### Task requirements
How many lines in the data below include the word "agent"? Respond with the number, nothing more.

[[ Available data open ]]

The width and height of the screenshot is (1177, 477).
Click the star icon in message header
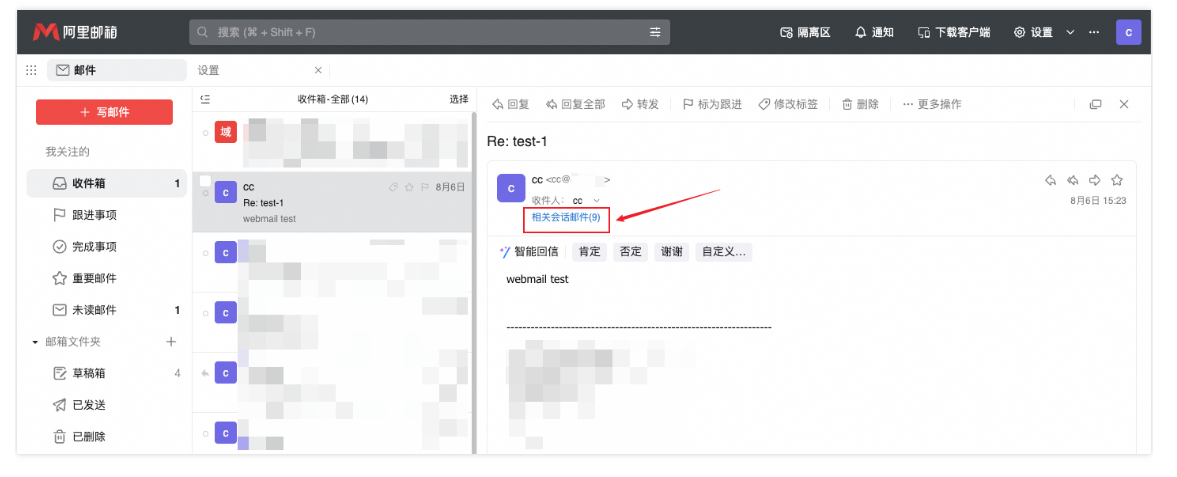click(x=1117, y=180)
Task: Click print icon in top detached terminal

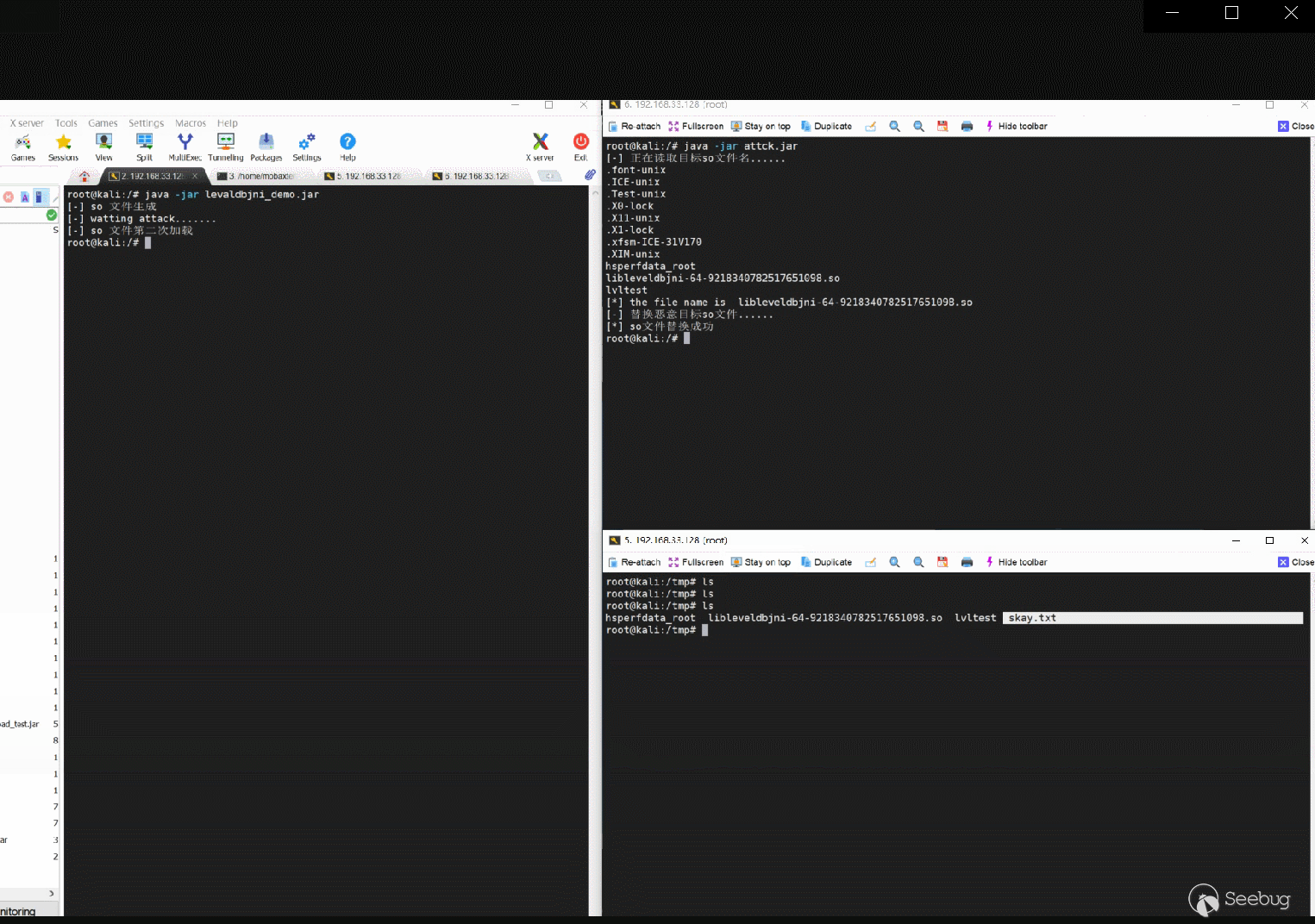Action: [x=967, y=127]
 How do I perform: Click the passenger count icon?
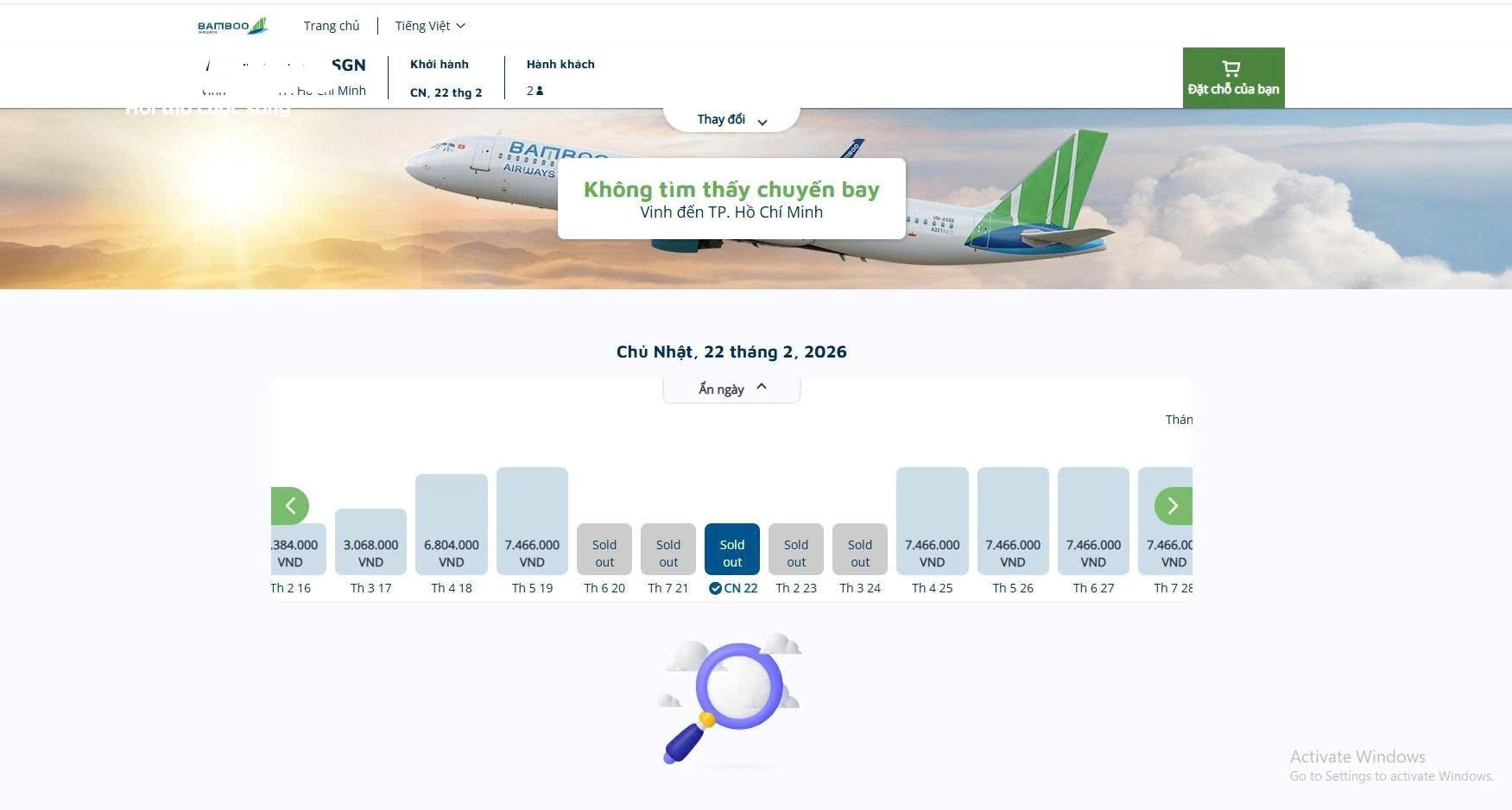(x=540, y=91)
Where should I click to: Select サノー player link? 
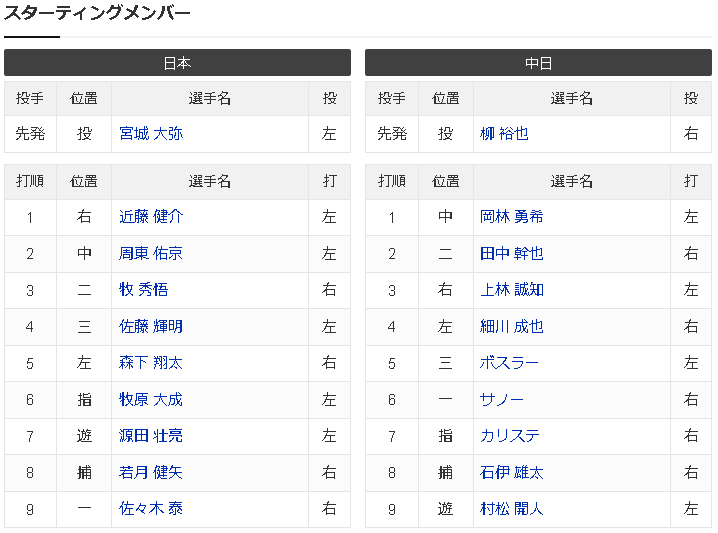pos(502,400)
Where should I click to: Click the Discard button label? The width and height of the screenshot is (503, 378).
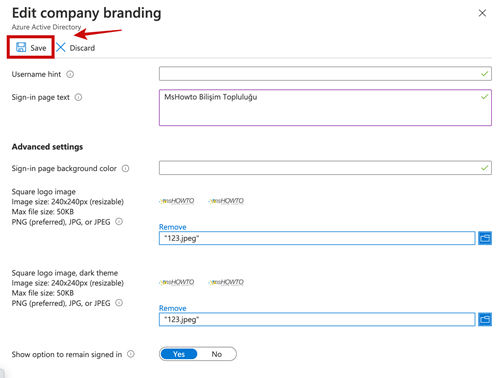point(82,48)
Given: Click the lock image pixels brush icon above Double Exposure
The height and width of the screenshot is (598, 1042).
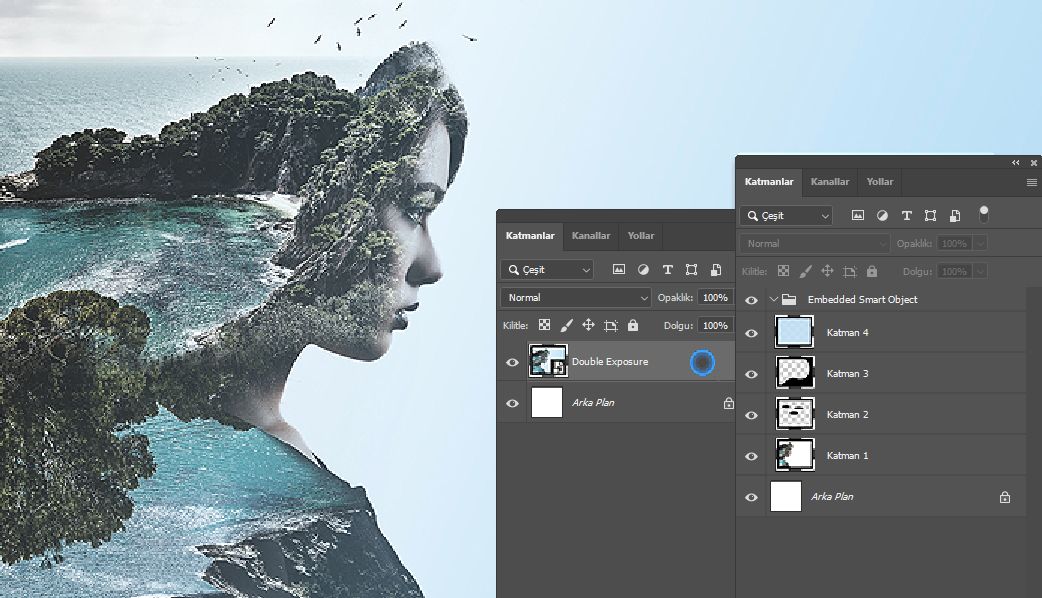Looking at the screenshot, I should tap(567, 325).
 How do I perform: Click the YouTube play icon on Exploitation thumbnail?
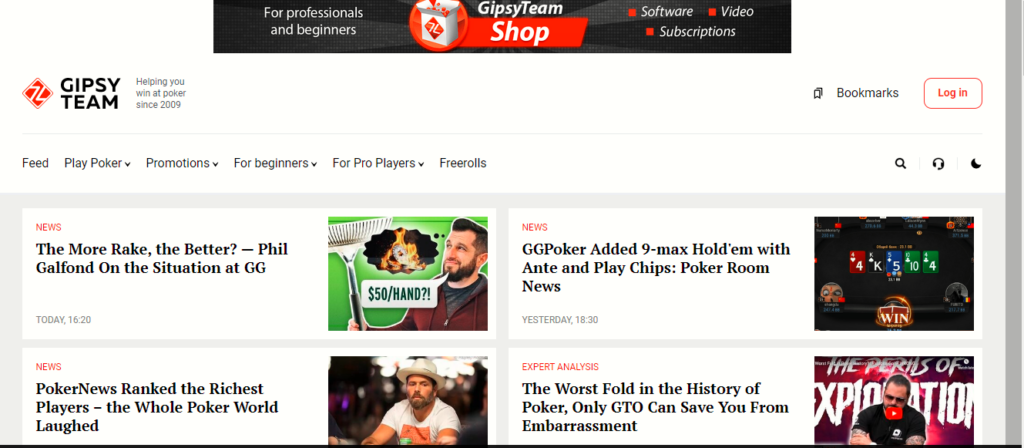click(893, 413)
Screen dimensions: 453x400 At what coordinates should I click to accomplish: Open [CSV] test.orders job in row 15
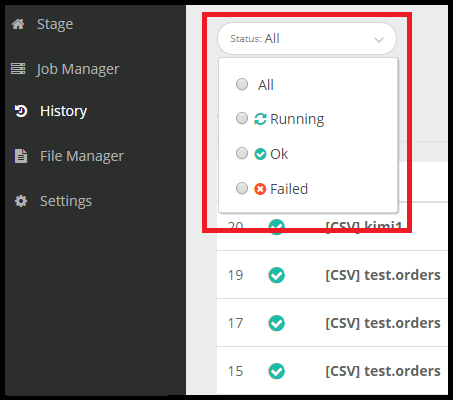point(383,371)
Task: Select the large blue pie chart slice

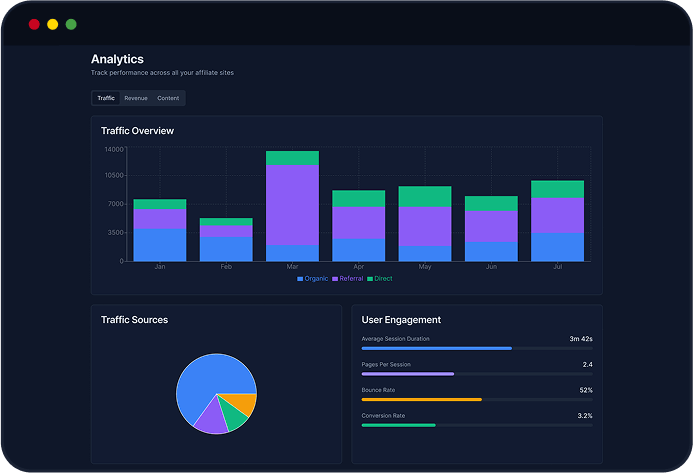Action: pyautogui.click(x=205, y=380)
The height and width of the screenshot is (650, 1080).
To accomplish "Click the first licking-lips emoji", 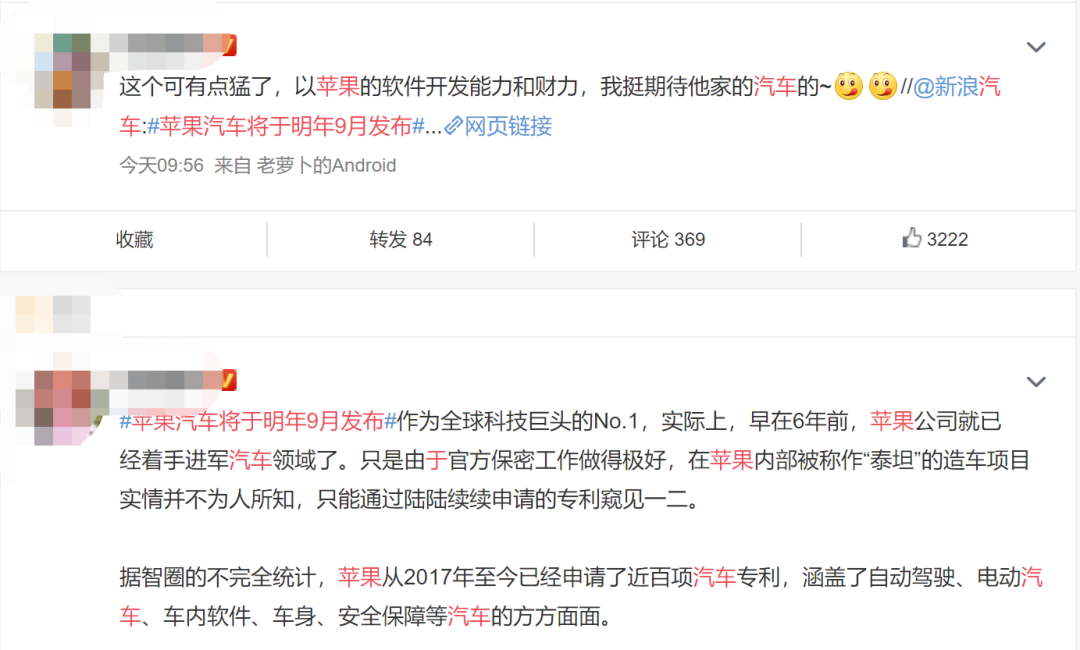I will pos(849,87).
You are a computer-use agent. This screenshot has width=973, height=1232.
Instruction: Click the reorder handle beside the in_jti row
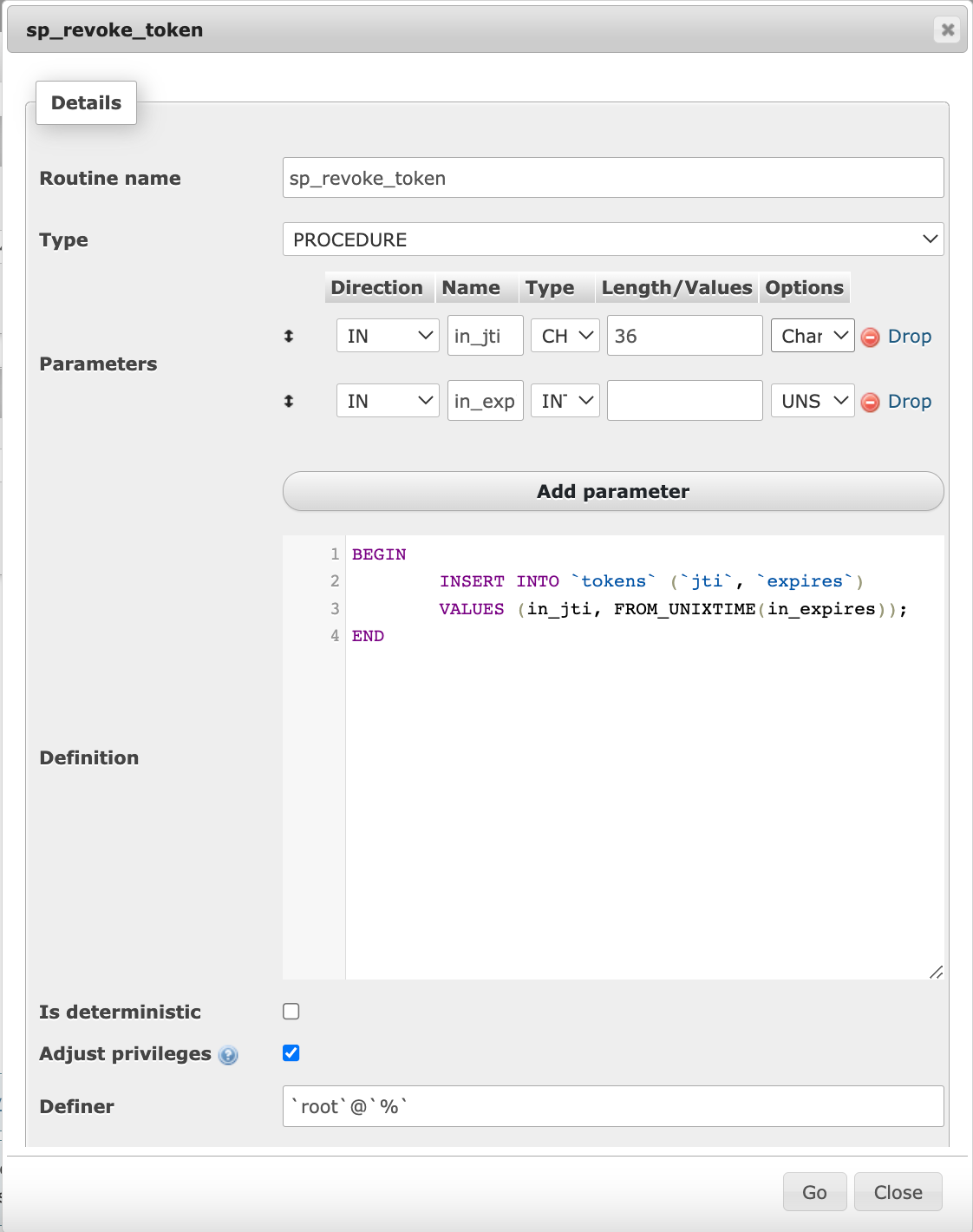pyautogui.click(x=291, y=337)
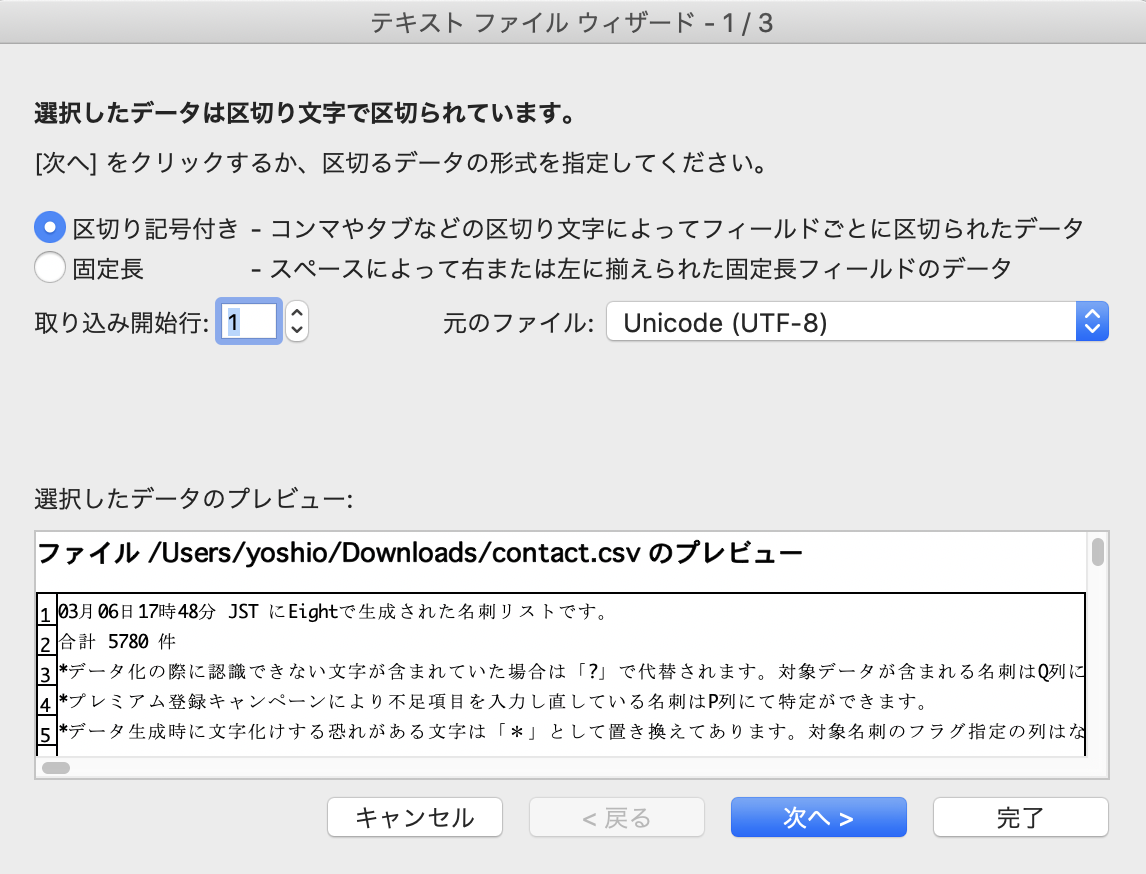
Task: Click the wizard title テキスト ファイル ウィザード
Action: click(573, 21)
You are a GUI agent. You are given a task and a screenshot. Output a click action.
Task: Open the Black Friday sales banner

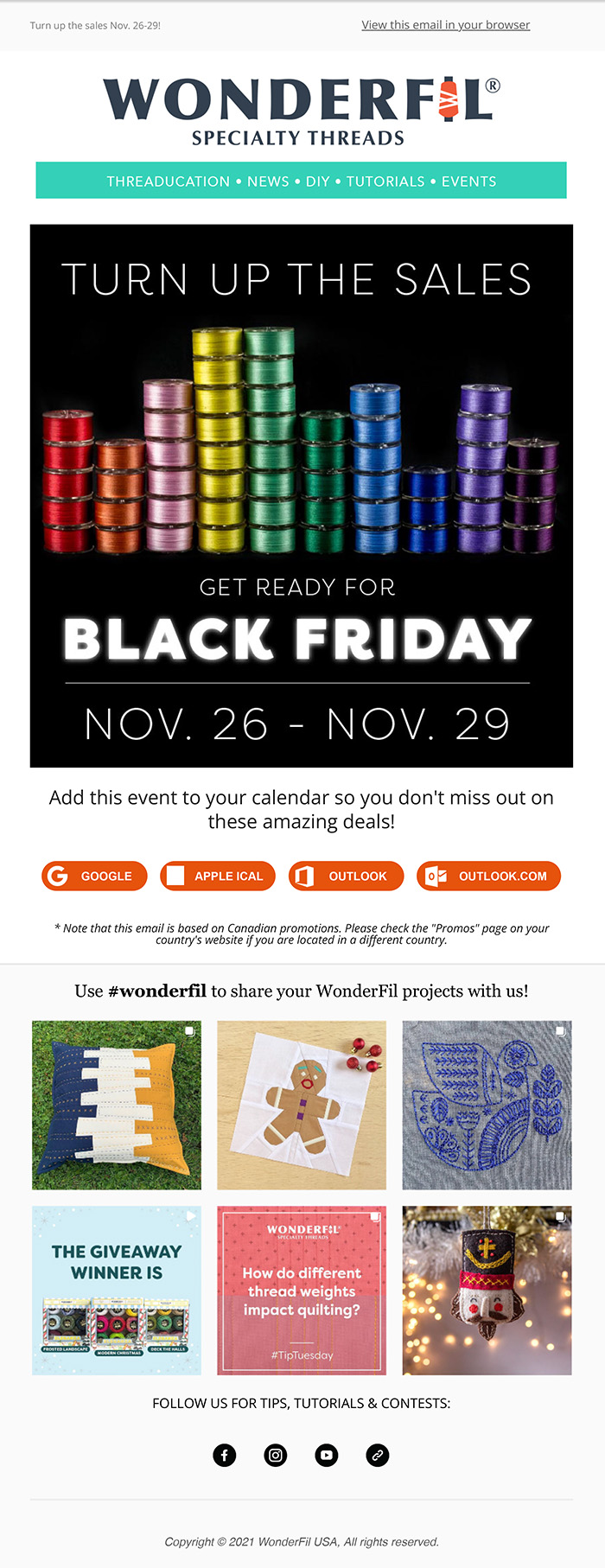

[[ Available data closed ]]

### Finished task
2